Stored data Start Marker

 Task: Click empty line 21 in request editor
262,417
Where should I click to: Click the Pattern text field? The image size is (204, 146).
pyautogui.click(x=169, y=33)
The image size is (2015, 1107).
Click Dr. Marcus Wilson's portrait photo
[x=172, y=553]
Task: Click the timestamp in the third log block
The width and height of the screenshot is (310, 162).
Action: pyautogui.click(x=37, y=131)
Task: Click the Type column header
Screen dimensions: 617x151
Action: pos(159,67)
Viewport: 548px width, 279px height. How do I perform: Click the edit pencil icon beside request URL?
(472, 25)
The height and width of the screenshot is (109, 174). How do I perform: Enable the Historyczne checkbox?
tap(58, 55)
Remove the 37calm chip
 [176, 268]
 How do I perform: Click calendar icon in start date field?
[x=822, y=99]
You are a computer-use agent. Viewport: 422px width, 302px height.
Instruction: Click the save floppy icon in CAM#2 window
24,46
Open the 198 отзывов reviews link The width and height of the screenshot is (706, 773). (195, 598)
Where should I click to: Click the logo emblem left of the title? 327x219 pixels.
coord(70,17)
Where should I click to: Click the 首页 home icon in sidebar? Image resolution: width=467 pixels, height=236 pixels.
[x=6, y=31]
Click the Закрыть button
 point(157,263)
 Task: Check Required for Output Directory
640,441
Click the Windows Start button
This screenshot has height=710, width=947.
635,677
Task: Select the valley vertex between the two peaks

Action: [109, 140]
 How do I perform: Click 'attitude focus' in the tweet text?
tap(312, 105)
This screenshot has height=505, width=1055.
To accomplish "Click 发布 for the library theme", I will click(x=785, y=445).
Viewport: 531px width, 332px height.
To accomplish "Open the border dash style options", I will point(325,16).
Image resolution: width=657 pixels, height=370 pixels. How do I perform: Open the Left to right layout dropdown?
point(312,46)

Stored data End Marker

Beginning with the first line above, could you copy every line exactly, up to and including the one with "Click the Windows Start button"?

 Task: Click empty line 21 in request editor
262,417
Where should I click to: Click the Pattern text field? The image size is (204, 146).
pyautogui.click(x=169, y=33)
The image size is (2015, 1107).
Click Dr. Marcus Wilson's portrait photo
[x=172, y=553]
Task: Click the timestamp in the third log block
The width and height of the screenshot is (310, 162).
Action: pyautogui.click(x=37, y=131)
Task: Click the Type column header
Screen dimensions: 617x151
Action: pos(159,67)
Viewport: 548px width, 279px height. How do I perform: Click the edit pencil icon beside request URL?
(472, 25)
The height and width of the screenshot is (109, 174). How do I perform: Enable the Historyczne checkbox?
tap(58, 55)
Remove the 37calm chip
 [176, 268]
 How do I perform: Click calendar icon in start date field?
[x=822, y=99]
You are a computer-use agent. Viewport: 422px width, 302px height.
Instruction: Click the save floppy icon in CAM#2 window
24,46
Open the 198 отзывов reviews link The width and height of the screenshot is (706, 773). (195, 598)
Where should I click to: Click the logo emblem left of the title? 327x219 pixels.
coord(70,17)
Where should I click to: Click the 首页 home icon in sidebar? Image resolution: width=467 pixels, height=236 pixels.
[x=6, y=31]
Click the Закрыть button
 point(157,263)
 Task: Check Required for Output Directory
640,441
Click the Windows Start button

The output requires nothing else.